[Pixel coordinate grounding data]
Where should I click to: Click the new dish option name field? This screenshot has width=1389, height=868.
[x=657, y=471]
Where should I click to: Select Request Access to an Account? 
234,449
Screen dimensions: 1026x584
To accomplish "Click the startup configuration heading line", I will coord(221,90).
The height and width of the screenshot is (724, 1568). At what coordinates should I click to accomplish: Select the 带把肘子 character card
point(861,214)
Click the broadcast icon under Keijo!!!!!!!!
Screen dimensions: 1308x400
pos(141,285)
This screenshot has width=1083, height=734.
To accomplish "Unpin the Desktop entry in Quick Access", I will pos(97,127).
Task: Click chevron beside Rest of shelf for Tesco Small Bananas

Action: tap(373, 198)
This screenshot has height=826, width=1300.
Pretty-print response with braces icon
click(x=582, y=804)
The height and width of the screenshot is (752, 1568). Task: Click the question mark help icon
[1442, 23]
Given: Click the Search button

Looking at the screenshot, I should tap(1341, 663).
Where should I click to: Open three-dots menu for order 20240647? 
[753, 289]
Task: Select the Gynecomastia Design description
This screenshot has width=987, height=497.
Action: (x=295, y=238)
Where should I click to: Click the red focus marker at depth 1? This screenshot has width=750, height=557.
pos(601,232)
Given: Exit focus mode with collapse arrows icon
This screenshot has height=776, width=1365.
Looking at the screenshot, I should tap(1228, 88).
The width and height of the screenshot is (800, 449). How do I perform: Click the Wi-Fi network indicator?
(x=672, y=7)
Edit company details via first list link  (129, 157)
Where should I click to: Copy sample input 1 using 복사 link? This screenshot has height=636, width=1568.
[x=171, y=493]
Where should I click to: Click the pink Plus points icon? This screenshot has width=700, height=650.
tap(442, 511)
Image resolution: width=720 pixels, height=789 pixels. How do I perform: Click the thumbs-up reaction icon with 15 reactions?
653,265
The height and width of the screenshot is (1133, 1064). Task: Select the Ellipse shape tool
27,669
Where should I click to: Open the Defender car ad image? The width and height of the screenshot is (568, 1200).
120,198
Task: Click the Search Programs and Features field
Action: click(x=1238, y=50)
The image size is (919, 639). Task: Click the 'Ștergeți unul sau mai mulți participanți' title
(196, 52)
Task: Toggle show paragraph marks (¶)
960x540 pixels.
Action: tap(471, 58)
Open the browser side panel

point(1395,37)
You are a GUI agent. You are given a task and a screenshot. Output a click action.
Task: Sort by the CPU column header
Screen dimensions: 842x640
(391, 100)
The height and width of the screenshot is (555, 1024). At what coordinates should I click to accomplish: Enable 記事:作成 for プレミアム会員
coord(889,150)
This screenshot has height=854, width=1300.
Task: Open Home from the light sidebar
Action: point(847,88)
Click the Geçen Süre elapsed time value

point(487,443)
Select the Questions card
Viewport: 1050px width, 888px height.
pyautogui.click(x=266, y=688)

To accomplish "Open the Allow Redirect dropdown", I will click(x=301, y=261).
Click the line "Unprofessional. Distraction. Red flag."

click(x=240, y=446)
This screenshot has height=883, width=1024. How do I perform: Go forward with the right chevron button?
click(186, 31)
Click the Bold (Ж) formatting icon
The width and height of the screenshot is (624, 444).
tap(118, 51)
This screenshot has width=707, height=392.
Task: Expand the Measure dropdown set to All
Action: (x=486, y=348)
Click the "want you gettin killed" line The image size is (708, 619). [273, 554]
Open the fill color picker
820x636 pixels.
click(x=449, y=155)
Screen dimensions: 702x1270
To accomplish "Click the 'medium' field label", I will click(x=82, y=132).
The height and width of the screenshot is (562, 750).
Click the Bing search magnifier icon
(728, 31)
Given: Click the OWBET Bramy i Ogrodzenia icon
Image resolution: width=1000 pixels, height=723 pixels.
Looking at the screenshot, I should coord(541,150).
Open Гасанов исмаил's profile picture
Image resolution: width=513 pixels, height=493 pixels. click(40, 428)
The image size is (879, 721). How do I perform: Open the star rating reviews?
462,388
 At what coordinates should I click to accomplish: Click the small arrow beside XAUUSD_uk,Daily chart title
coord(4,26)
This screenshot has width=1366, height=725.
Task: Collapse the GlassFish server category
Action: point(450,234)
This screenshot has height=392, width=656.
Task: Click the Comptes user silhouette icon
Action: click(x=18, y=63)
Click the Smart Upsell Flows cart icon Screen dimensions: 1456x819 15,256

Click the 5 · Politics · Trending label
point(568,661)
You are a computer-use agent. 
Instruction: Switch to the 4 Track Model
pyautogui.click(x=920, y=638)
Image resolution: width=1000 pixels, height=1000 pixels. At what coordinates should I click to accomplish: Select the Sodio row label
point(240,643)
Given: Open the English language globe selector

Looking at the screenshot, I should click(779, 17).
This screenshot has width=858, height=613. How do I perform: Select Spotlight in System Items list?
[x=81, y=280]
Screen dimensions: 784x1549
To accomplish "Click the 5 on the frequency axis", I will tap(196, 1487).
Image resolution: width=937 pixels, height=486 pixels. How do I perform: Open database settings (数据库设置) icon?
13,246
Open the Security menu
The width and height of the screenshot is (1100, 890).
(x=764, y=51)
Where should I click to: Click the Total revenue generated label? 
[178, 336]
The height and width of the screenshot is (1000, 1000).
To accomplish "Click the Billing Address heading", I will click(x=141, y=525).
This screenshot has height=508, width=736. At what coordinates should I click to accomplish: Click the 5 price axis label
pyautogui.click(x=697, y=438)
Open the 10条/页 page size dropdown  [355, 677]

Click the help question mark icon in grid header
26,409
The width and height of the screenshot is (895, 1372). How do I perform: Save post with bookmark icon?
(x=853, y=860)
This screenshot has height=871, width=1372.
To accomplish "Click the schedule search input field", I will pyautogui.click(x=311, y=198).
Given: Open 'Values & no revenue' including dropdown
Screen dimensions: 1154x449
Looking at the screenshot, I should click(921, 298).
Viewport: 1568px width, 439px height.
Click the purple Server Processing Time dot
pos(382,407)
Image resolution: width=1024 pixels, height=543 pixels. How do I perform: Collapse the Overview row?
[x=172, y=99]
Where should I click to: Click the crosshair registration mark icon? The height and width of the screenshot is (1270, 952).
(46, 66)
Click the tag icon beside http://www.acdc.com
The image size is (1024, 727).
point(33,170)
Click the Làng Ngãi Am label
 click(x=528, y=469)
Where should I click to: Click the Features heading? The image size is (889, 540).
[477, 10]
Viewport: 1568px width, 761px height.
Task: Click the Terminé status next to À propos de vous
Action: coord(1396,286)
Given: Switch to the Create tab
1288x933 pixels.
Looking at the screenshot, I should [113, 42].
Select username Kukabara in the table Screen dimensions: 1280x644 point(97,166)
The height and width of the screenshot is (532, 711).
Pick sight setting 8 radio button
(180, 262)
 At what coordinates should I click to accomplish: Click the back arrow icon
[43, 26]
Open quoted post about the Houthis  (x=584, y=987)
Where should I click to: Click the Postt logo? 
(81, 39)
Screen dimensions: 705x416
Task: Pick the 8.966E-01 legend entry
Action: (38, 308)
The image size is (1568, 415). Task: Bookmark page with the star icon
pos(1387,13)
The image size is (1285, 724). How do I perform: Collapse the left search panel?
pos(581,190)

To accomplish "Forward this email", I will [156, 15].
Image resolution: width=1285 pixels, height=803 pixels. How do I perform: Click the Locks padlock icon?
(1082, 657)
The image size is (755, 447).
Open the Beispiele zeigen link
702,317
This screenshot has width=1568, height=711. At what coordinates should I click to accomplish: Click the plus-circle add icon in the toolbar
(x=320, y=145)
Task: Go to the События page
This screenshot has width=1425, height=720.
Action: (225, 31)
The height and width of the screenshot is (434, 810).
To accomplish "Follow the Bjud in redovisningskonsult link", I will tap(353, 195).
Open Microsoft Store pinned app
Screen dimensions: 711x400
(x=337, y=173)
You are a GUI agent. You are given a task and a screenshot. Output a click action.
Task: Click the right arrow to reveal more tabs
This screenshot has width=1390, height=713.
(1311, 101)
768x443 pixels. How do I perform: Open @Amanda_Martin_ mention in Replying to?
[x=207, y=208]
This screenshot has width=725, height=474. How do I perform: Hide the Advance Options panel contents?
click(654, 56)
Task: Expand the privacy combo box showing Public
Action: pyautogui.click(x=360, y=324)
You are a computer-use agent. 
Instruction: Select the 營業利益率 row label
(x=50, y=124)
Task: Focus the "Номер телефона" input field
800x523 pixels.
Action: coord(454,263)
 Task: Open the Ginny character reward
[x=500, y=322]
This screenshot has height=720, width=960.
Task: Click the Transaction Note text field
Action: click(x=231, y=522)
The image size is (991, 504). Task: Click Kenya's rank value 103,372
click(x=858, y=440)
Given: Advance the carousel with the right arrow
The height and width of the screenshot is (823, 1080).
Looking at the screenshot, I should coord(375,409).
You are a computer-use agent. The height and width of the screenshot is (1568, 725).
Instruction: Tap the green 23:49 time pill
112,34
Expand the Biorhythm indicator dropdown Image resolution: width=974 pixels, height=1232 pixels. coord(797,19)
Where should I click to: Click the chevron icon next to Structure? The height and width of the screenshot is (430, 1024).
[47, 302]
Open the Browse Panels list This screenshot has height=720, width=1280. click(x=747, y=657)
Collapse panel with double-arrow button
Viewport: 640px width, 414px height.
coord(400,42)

# Work request:
The lines to extract from the data above begin with the line containing "Click the Làng Ngãi Am label" and end with the line containing "The height and width of the screenshot is (532, 711).". Extract them exactly, including both.

# Response area:
Click the Làng Ngãi Am label
 click(x=528, y=469)
Where should I click to: Click the Features heading? The image size is (889, 540).
[477, 10]
Viewport: 1568px width, 761px height.
Task: Click the Terminé status next to À propos de vous
Action: coord(1396,286)
Given: Switch to the Create tab
1288x933 pixels.
Looking at the screenshot, I should [113, 42].
Select username Kukabara in the table Screen dimensions: 1280x644 point(97,166)
The height and width of the screenshot is (532, 711).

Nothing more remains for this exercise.